Mark S. George (born 17 March 1958) is a Distinguished University Professor of psychiatry, radiology and neurosciences and is the director of the Medical University of South Carolina (MUSC) Center for Advanced Imaging Research as well as the Brain Stimulation Laboratory. As of June 2020, his research has been cited over 47,000 times, with an h-index of 113 and i-10 index of 404.

George's main research interests include major depression, bipolar disorder, anxiety disorders (particularly obsessive–compulsive disorder), Tourette syndrome, and chronic pain. His principal techniques include neuroimaging (functional magnetic resonance imaging and Positron emission tomography), brain stimulation, vagus nerve stimulation (VNS), transcranial magnetic stimulation (TMS), deep brain stimulation (DBS), and electroconvulsive therapy (ECT).

After earning his B.A. in philosophy (cum laude) at Davidson College in 1980, George went on to earn his M.D. from the Medical University of South Carolina in Charleston, South Carolina in 1985, where he still works today.

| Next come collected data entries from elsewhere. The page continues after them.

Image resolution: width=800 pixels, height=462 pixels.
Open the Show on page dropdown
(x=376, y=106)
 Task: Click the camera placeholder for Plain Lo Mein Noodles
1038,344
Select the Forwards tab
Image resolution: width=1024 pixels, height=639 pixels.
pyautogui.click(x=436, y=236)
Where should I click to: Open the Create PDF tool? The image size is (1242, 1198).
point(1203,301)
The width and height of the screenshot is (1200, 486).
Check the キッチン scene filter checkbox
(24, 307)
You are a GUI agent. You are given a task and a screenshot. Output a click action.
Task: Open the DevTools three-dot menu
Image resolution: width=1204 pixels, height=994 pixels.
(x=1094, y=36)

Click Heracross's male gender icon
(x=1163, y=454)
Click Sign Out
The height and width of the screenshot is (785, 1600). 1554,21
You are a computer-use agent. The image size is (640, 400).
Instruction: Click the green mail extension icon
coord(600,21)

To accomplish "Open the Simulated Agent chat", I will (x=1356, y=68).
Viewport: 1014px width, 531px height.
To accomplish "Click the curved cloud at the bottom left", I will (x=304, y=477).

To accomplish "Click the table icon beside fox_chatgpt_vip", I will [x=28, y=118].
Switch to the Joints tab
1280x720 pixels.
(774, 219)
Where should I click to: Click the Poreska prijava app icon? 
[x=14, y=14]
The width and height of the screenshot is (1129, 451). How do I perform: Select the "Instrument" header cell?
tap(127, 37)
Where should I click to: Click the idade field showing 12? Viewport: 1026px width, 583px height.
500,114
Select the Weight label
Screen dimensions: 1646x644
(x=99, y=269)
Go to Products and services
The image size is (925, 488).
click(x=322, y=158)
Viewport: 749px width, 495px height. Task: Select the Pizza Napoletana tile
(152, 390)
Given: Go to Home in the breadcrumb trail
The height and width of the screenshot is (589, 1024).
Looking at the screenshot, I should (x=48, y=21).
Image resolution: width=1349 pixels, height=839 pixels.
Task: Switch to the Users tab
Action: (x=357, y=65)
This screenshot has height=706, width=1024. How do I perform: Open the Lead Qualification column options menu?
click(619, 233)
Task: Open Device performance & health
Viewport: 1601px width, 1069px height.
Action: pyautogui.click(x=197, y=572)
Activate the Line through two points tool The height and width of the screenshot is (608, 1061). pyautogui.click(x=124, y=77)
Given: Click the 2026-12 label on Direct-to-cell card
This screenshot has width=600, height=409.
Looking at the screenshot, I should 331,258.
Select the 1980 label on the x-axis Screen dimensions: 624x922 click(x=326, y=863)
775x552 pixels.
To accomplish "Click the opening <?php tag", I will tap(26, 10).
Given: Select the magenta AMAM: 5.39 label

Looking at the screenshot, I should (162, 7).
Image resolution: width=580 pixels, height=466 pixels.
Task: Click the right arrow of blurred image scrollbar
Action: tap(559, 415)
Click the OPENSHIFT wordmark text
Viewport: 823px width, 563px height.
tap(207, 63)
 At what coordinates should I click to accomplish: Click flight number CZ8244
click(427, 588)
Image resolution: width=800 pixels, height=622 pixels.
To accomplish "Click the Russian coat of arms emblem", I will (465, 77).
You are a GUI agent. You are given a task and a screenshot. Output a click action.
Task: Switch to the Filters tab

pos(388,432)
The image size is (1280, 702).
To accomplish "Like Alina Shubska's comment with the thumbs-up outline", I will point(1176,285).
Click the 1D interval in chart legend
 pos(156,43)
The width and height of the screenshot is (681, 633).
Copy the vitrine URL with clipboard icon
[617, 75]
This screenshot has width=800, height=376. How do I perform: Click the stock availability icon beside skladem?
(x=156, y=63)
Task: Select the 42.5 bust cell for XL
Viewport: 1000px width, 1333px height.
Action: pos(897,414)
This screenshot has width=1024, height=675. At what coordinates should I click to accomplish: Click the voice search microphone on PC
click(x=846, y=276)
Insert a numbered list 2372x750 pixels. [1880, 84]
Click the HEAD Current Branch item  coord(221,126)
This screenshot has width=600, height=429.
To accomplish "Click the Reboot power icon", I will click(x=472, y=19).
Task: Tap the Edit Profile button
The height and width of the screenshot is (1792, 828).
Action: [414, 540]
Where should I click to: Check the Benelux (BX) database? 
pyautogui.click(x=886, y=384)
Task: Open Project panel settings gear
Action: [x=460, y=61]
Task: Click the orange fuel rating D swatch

George received the Falcone Prize for Outstanding Achievement in Affective Disorders Research in 2008 (renamed the Colvin Prize in 2012) from the Brain & Behavior Research Foundation and is a member of the Foundation's Scientific Council.

George received approval from the U.S. Food and Drug Administration to use TMS to treat depression. It is thought to be especially effective to treat people whose depression does not respond to antidepressant medications.

George has also been integral to the research on using fMRI as a method of lie detection. This research indicates that specific regions of the brain are activated when a subject deceives, and has shown a high success rate in clinical trials. It remains to be seen whether this method will eventually replace traditional polygraphs in legal settings.